Written task —
Can you extract every line of the material word for word, keeping the original order?

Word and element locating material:
⟨

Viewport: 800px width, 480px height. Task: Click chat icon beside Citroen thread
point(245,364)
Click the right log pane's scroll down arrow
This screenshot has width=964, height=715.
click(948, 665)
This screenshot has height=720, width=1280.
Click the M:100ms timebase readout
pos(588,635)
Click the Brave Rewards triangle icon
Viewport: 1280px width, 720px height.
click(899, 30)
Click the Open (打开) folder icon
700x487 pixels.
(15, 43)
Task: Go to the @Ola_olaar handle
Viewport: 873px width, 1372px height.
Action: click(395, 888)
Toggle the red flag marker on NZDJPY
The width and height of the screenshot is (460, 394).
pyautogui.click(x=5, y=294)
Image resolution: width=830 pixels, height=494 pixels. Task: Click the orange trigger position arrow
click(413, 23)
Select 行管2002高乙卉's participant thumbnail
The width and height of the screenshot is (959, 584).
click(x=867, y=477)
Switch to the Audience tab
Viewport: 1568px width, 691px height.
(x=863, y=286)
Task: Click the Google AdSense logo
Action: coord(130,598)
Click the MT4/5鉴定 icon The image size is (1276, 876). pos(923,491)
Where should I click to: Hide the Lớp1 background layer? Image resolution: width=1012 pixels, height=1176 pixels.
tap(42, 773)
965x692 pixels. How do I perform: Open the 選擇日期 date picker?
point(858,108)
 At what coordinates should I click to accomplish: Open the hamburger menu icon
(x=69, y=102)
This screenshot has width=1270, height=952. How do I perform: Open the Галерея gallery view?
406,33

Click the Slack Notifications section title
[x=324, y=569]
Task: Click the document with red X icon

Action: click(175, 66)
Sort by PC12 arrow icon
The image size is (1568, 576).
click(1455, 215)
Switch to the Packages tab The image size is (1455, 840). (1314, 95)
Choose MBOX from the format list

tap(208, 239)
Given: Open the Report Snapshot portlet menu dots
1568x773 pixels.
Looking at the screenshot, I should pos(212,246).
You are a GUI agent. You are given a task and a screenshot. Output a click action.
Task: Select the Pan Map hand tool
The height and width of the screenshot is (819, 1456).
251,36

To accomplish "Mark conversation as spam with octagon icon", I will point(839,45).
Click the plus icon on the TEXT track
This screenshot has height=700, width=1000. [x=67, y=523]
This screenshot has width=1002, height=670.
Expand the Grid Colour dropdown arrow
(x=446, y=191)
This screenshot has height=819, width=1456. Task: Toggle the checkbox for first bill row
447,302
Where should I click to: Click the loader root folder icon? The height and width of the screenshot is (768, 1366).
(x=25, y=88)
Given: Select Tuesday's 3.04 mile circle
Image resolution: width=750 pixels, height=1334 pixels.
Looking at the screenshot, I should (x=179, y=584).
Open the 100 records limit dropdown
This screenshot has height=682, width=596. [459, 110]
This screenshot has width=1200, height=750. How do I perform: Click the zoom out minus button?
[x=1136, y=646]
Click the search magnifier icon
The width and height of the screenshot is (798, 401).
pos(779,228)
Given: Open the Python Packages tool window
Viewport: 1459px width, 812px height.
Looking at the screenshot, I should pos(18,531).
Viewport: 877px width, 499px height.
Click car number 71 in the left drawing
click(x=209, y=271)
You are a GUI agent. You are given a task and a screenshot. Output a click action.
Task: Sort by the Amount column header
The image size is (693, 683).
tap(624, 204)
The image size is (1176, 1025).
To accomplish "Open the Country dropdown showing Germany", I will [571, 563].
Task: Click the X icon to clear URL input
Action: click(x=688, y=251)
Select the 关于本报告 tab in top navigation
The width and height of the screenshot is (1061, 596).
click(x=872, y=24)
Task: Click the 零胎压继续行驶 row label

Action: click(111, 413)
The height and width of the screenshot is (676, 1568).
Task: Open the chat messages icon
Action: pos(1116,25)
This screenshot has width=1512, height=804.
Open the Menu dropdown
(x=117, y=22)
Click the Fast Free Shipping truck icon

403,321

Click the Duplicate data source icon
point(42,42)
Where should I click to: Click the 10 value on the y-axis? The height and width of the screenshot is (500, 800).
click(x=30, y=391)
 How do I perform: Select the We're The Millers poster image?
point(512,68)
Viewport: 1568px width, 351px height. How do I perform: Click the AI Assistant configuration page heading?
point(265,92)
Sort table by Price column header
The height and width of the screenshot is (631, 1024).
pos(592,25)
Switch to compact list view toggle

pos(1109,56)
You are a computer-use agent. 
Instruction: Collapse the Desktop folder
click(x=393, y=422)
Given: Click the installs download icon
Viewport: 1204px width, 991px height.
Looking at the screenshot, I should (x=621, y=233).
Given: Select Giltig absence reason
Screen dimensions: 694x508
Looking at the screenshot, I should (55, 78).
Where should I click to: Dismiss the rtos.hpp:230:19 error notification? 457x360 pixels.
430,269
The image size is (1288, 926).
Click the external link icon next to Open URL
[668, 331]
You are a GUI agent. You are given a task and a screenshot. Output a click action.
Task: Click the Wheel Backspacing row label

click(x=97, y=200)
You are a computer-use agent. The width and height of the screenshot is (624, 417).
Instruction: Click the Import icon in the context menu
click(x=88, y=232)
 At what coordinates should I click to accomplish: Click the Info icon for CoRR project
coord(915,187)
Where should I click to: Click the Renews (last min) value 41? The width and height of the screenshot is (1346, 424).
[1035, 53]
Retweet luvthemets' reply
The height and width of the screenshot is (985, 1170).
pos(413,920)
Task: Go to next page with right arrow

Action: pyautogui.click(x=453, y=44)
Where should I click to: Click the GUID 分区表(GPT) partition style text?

⟩

Complete response —
Viewport: 800px width, 480px height. Task: Click chat icon beside Citroen thread
point(245,364)
Click the right log pane's scroll down arrow
This screenshot has width=964, height=715.
click(948, 665)
This screenshot has height=720, width=1280.
Click the M:100ms timebase readout
pos(588,635)
Click the Brave Rewards triangle icon
Viewport: 1280px width, 720px height.
click(899, 30)
Click the Open (打开) folder icon
700x487 pixels.
(15, 43)
Task: Go to the @Ola_olaar handle
Viewport: 873px width, 1372px height.
Action: click(395, 888)
Toggle the red flag marker on NZDJPY
The width and height of the screenshot is (460, 394).
pyautogui.click(x=5, y=294)
Image resolution: width=830 pixels, height=494 pixels. Task: Click the orange trigger position arrow
click(413, 23)
Select 行管2002高乙卉's participant thumbnail
The width and height of the screenshot is (959, 584).
click(x=867, y=477)
Switch to the Audience tab
Viewport: 1568px width, 691px height.
(x=863, y=286)
Task: Click the Google AdSense logo
Action: coord(130,598)
Click the MT4/5鉴定 icon The image size is (1276, 876). pos(923,491)
Where should I click to: Hide the Lớp1 background layer? Image resolution: width=1012 pixels, height=1176 pixels.
tap(42, 773)
965x692 pixels. How do I perform: Open the 選擇日期 date picker?
point(858,108)
 At what coordinates should I click to accomplish: Open the hamburger menu icon
(x=69, y=102)
This screenshot has width=1270, height=952. How do I perform: Open the Галерея gallery view?
406,33

Click the Slack Notifications section title
[x=324, y=569]
Task: Click the document with red X icon

Action: click(175, 66)
Sort by PC12 arrow icon
The image size is (1568, 576).
click(1455, 215)
Switch to the Packages tab The image size is (1455, 840). (1314, 95)
Choose MBOX from the format list

tap(208, 239)
Given: Open the Report Snapshot portlet menu dots
1568x773 pixels.
Looking at the screenshot, I should pos(212,246).
You are a GUI agent. You are given a task and a screenshot. Output a click action.
Task: Select the Pan Map hand tool
The height and width of the screenshot is (819, 1456).
251,36

To accomplish "Mark conversation as spam with octagon icon", I will point(839,45).
Click the plus icon on the TEXT track
This screenshot has height=700, width=1000. [x=67, y=523]
This screenshot has width=1002, height=670.
Expand the Grid Colour dropdown arrow
(x=446, y=191)
This screenshot has height=819, width=1456. Task: Toggle the checkbox for first bill row
447,302
Where should I click to: Click the loader root folder icon? The height and width of the screenshot is (768, 1366).
(x=25, y=88)
Given: Select Tuesday's 3.04 mile circle
Image resolution: width=750 pixels, height=1334 pixels.
Looking at the screenshot, I should (x=179, y=584).
Open the 100 records limit dropdown
This screenshot has height=682, width=596. [459, 110]
This screenshot has width=1200, height=750. How do I perform: Click the zoom out minus button?
[x=1136, y=646]
Click the search magnifier icon
The width and height of the screenshot is (798, 401).
pos(779,228)
Given: Open the Python Packages tool window
Viewport: 1459px width, 812px height.
Looking at the screenshot, I should pos(18,531).
Viewport: 877px width, 499px height.
Click car number 71 in the left drawing
click(x=209, y=271)
You are a GUI agent. You are given a task and a screenshot. Output a click action.
Task: Sort by the Amount column header
The image size is (693, 683).
tap(624, 204)
The image size is (1176, 1025).
To accomplish "Open the Country dropdown showing Germany", I will [571, 563].
Task: Click the X icon to clear URL input
Action: click(x=688, y=251)
Select the 关于本报告 tab in top navigation
The width and height of the screenshot is (1061, 596).
click(x=872, y=24)
Task: Click the 零胎压继续行驶 row label

Action: click(111, 413)
The height and width of the screenshot is (676, 1568).
Task: Open the chat messages icon
Action: pos(1116,25)
This screenshot has width=1512, height=804.
Open the Menu dropdown
(x=117, y=22)
Click the Fast Free Shipping truck icon

403,321

Click the Duplicate data source icon
point(42,42)
Where should I click to: Click the 10 value on the y-axis? The height and width of the screenshot is (500, 800).
click(x=30, y=391)
 How do I perform: Select the We're The Millers poster image?
point(512,68)
Viewport: 1568px width, 351px height. How do I perform: Click the AI Assistant configuration page heading?
point(265,92)
Sort table by Price column header
The height and width of the screenshot is (631, 1024).
pos(592,25)
Switch to compact list view toggle

pos(1109,56)
You are a computer-use agent. 
Instruction: Collapse the Desktop folder
click(x=393, y=422)
Given: Click the installs download icon
Viewport: 1204px width, 991px height.
Looking at the screenshot, I should (x=621, y=233).
Given: Select Giltig absence reason
Screen dimensions: 694x508
Looking at the screenshot, I should (55, 78).
Where should I click to: Dismiss the rtos.hpp:230:19 error notification? 457x360 pixels.
430,269
The image size is (1288, 926).
Click the external link icon next to Open URL
[668, 331]
You are a GUI agent. You are given a task and a screenshot. Output a click action.
Task: Click the Wheel Backspacing row label

click(x=97, y=200)
You are a computer-use agent. The width and height of the screenshot is (624, 417).
Instruction: Click the Import icon in the context menu
click(x=88, y=232)
 At what coordinates should I click to accomplish: Click the Info icon for CoRR project
coord(915,187)
Where should I click to: Click the Renews (last min) value 41? The width and height of the screenshot is (1346, 424).
[1035, 53]
Retweet luvthemets' reply
The height and width of the screenshot is (985, 1170).
pos(413,920)
Task: Go to next page with right arrow

Action: pyautogui.click(x=453, y=44)
Where should I click to: Click the GUID 分区表(GPT) partition style text?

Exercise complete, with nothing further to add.